Puisi yang lahir tidak lagi sekedar komposisi puitis yang sengaja dibangun
dengan eksperimentasi bahasa. Kekuatan puisi bukan pada pilihan kata atau diksi
yang dicari-cari unsur kepuitisannya. Penyair tidak lagi menggantungkan daya
evokasi puisi pada aspek artistik linguistik.
Namun, puisi yang demikian justru ditulis dengan kesadaran berbahasa yang
paripurna. Penyair yang telah selesai dengan persoalan kebahasaanya, sudah
tidak tertarik dengan eksperimentasi bahasa dalam puisi. Satu-satunya hal yang
mendorong penyair menulis puisi adalah lantaran dia menyadari bahwa puisi
menyediakan ruang segar bagi tumbuhnya ungkapan yang paling selaras dengan apa
yang ingin disampaikan.
Kesadaran berbahasa membuat penyair memberikan prioritas pada aspek
keberhasilan komunikasi pesan yang ingin disampaikan dalam puisi.
Ketidaksadaran dalam berbahasa, membuat seorang penyair sibuk memilih kata yang
merupakan bahan mentah bagi metafora atau gaya ungkap lain dalam puisinya.
Kesadaran berbahasa yang baik meyakinkan penyair bahwa bahasa hanya laras
untuk menembakkan intensi atau maksud tertentu. Melewati lobang yang membentuk
cerobong pendek, wacana dilesatkan pada siapapun yang membaca puisinya.
Kepiawaian dalam menimbang bobot wacana -sebagai mesiu dalam peluru- menjadi
penentu pemilihan laras yang tepat. Dengan begitu, komposisi ungkapan yang ia
bangun pada puisi semata-mata dibuat dengan pertimbangan soal urgensi wacana.

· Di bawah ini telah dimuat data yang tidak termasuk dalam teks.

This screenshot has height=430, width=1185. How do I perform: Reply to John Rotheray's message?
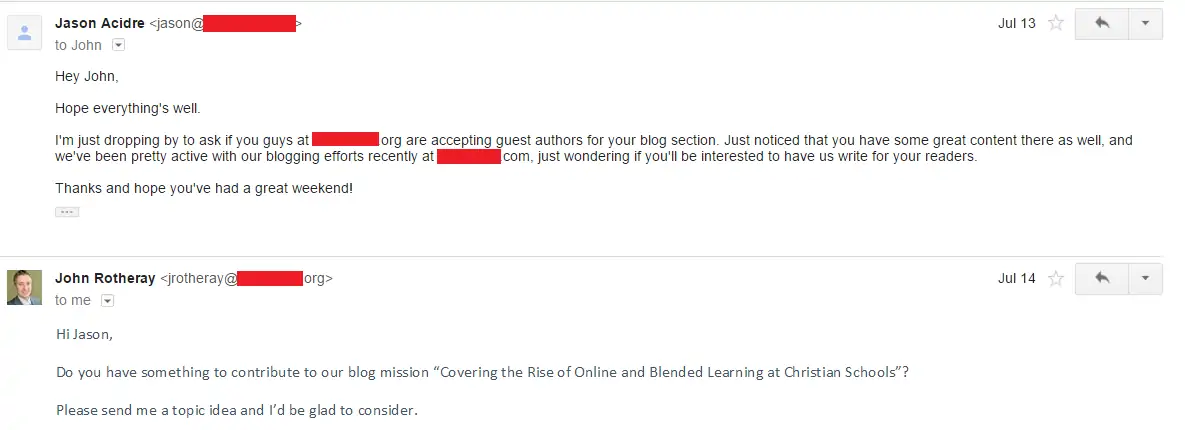click(1102, 279)
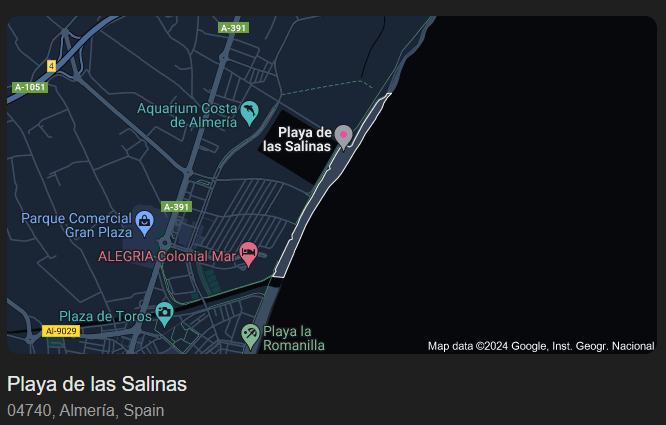Select the Playa de las Salinas gray pin
Screen dimensions: 666x425
pyautogui.click(x=343, y=137)
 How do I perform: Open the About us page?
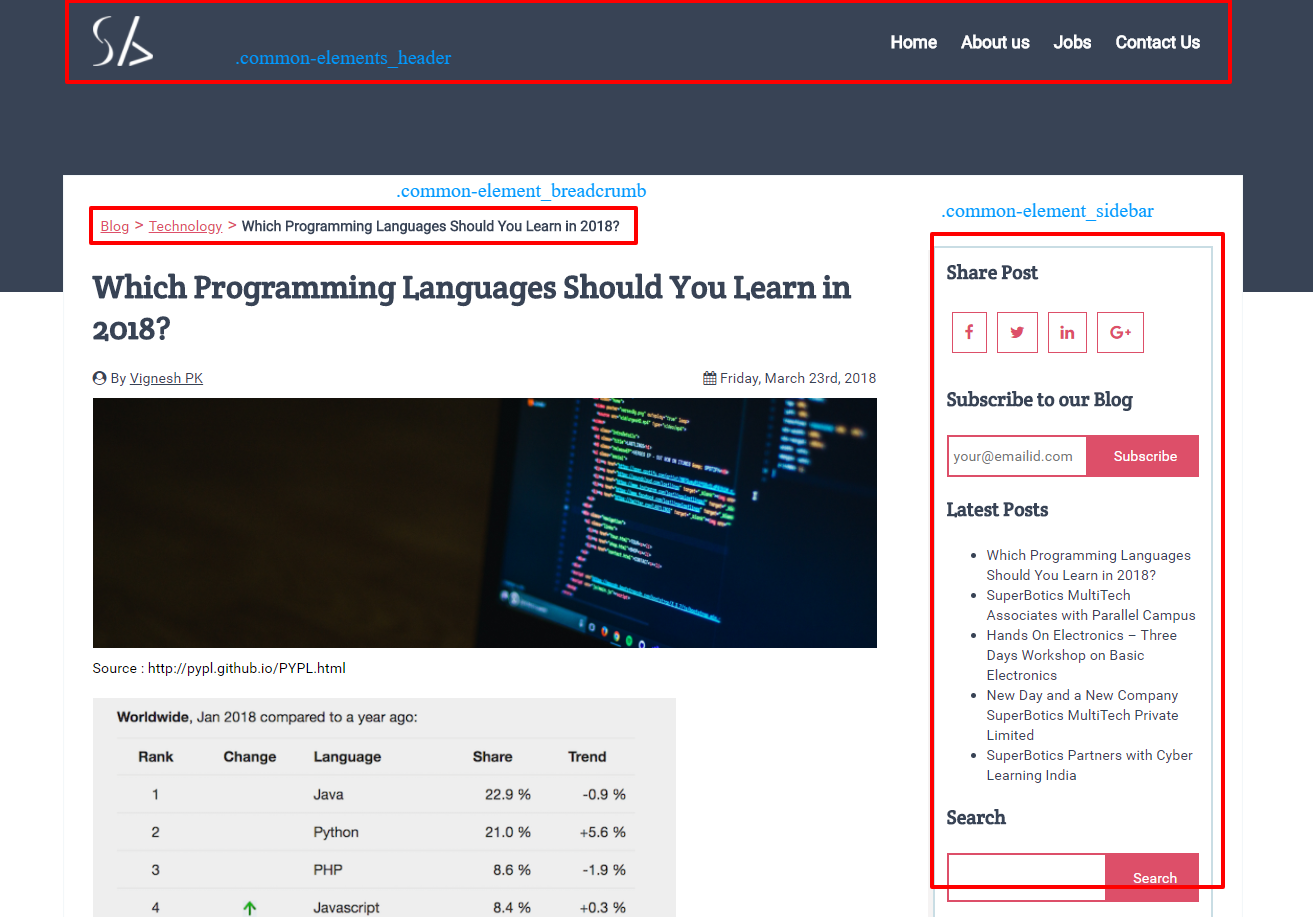[x=994, y=42]
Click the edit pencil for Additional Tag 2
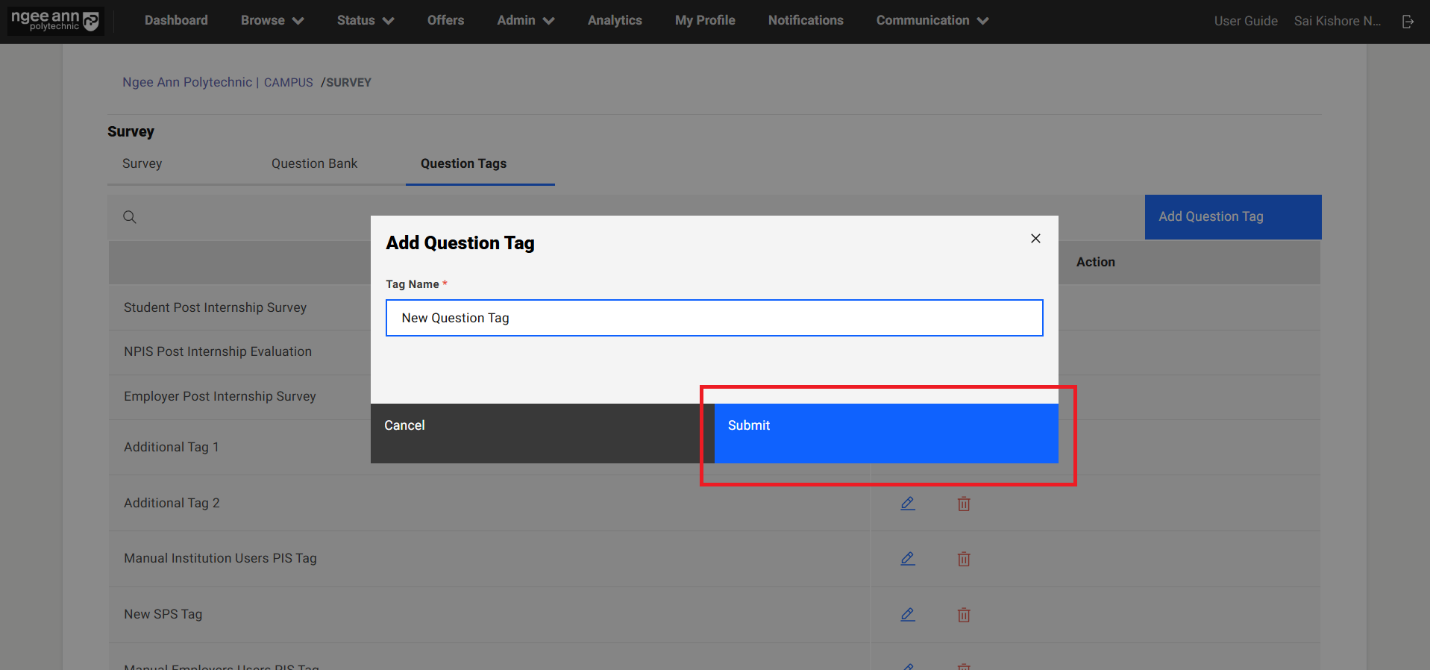 907,503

Penting-tidaknya wacana menjadi landasan dalam menyusun komposisi ungkapan atau
metafora.
Bukan sebaliknya; kata dipilih-pilih, dicocok-cocokkan, diramu, dijahit
sedemikian rupa untuk menciptakan cita rasa dan citra atau kesan; seolah-olah
wacana itu penting disampaikan melalui medium puisi. Inilah impresi yang saya
dapatkan sekitar satu dekade yang lalu, saat pertama membaca puisi-puisi karya
Arif Hidayat, sekitar tahun 2007.
Impresi tersebut boleh jadi keliru, apalagi saya mengungkapkannya sepuluh
tahun berselang. Apalagi saat saya berhadapan dengan buku terbaru, kumpulan
puisi terpilih bertajuk Air Mata Manggar
(AMM), Penerbit Basabasi, 2018.
Syahdan, saya teringat dengan puisi-puisi Arif yang ditulis kisaran tahun
2007. Ada tiga puisi yang termaktub dalam antologi bertajuk Syair-syair Fajar; antologi Puisi 19 Penyair
Universitas Muhammadiyah Purwokerto (selanjutnya disingkat SSF). Buku tipis ini merupakan hasil kuliah
kewirausahaan bidang bahasa dan sastra –kalau saat ini, pasti akan disebut
dengan istilah kewirausahaan literasi puisi-. Sebelum menulis, 19 penyair
mengikuti serangkaian pelatihan. Hasilnya dibukukan secara indie melalui
penerbit CV. Mimbar Media utama, Semarang.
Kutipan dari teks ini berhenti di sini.